- Source text -
· · · · ·

Six10 Art pop-up exhibition through an insider’s perspective.

Kenji Nakama

Untitled (Tiffany Turquoise), 2023

bond paper collage, acrylic paint

20 x 20 x 2 in

About the Exhibition

Hosted at Six10 Art, this pop-up exhibition continues The Mission Projects’ long-standing commitment to promoting art of the Americas, with a special focus on Latin American contemporary art. The exhibition features established and mid-career artists whose work has shaped and continues to influence the contemporary art landscape across the Western Hemisphere.

Set within Houston’s Museum District, this collaboration creates a temporary but intentional space for collectors, curators, and the public to engage with significant works in an intimate gallery setting.

Event Nights

Select evenings at Six10 Art will offer an elevated viewing experience designed to engage the senses and deepen connection to the work on view. Guests are invited to enjoy complimentary beverages for those 21+, and guided walkthroughs led by curators and art experts who provide insight into the artists, materials, and concepts shaping the exhibition.

These intimate event nights transform the gallery into a fully immersive environment where sound, space, and conversation unfold alongside the artwork. Each evening is thoughtfully paced, allowing guests to experience the exhibition beyond the visual and engage with the work in a refined, social setting.

Opening Night Event: January 23, 2026 | 4:30-7:30pm

Closing Night Event: March 20, 2026 | 4:30-7:30pm

Florence Solis

Forager, 2025

acrylic on canvas

20 x 16 in

Featured Artists

The exhibition brings together a distinguished group of artists from across the Americas, whose practices span painting, sculpture, installation, photography, and conceptual work. Collectively, these artists engage with materiality, identity, memory, and place offering diverse perspectives that reflect both regional specificity and shared contemporary concerns. The featured works create a dynamic dialogue between established voices and evolving practices, reinforcing the exhibition’s focus on cross-cultural exchange and artistic continuity.

Jean Alexander Frater

Jean Alexander Frater is a painter based in Chicago, IL. Her abstract works investigate structure, rhythm, and spatial tension through layered color and form. Taking painting as a physical object rather than a pictorial surface, there is emphasis materiality, gesture, and process. Treating canvas like fabric; folds, weaves, and disrupted painted forms, allowing the work to retain its own presence and voice. The practice integrates abstraction with histories of making, transforming familiar visual systems—such as grids, stripes, and gradients—into tactile, sculptural compositions. Frater’s work has been exhibited internationally and reflects an ongoing investigation into how physical gestures generate meaning.

Luciana Rondolini

Luciana Rondolini is a contemporary Argentinian artist whose work explores perception and memory through subtle shifts in representation and material restraint. The multidisciplinary practice explores time, decay, and impermanence. Working across photography, video, sculpture, and installation, she often incorporates organic materials, to examine the tension between natural cycles and society’s obsession with preservation, surface, and permanence. Drawing on the tradition of vanitas still life, Rondolini’s work presents beauty as fleeting and unstable, confronting themes of consumerism, memory, and the human condition through visually striking yet quietly unsettling forms.

· · · · ·

- Data section -
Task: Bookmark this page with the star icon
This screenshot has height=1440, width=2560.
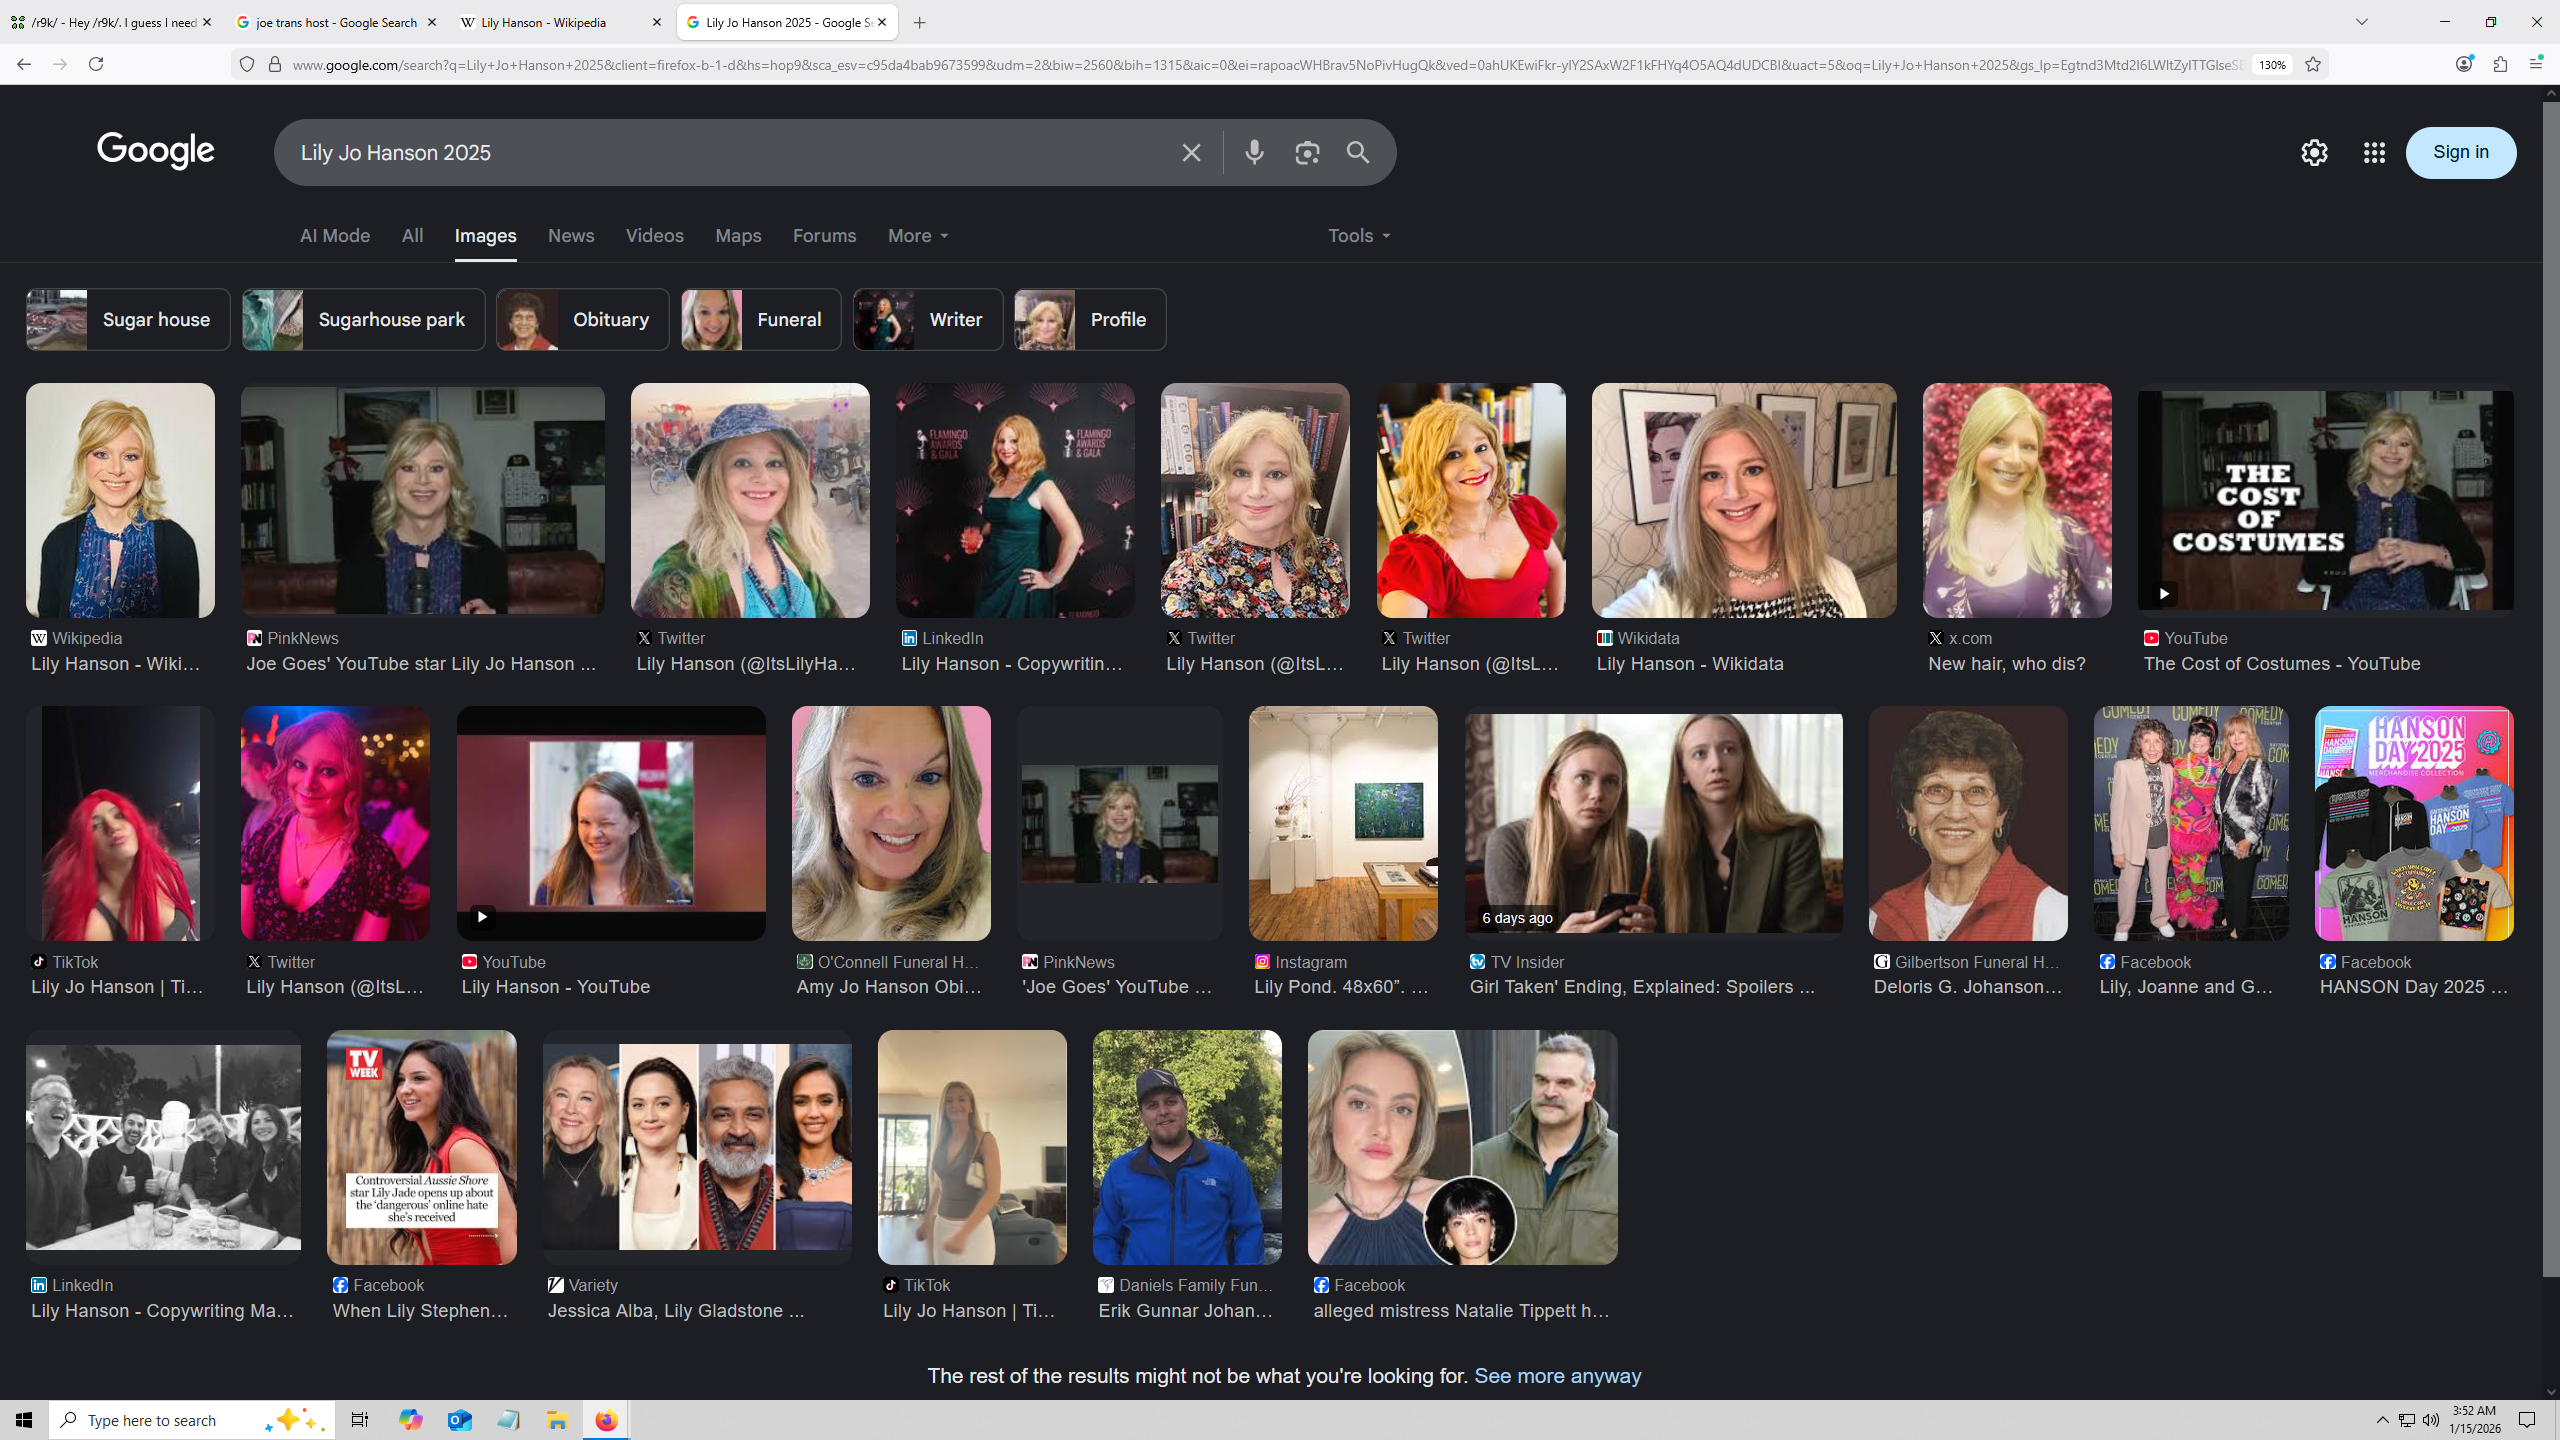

· · · · ·

- What you need to do -
#1 Answer these questions using the Six10 Art exhibition text.
(a) In which part of Houston is the exhibition set?
(b) On what date and at what hours is the closing night event held?
(c) In which city is Jean Alexander Frater based?
#2 Summarize the Six10 Art exhibition text in two sentences.

- Solutions to the exercise -
#1
(a) Houston's Museum District.
(b) March 20, 2026, from 4:30 to 7:30pm.
(c) Chicago, IL.

#2 Hosted at Six10 Art in Houston's Museum District, the pop-up exhibition continues The Mission Projects' commitment to promoting art of the Americas, with a special focus on Latin American contemporary art. It features established and mid-career artists, including Chicago painter Jean Alexander Frater and Argentinian artist Luciana Rondolini, and select event nights offer complimentary beverages for guests 21+ and guided walkthroughs led by curators and art experts.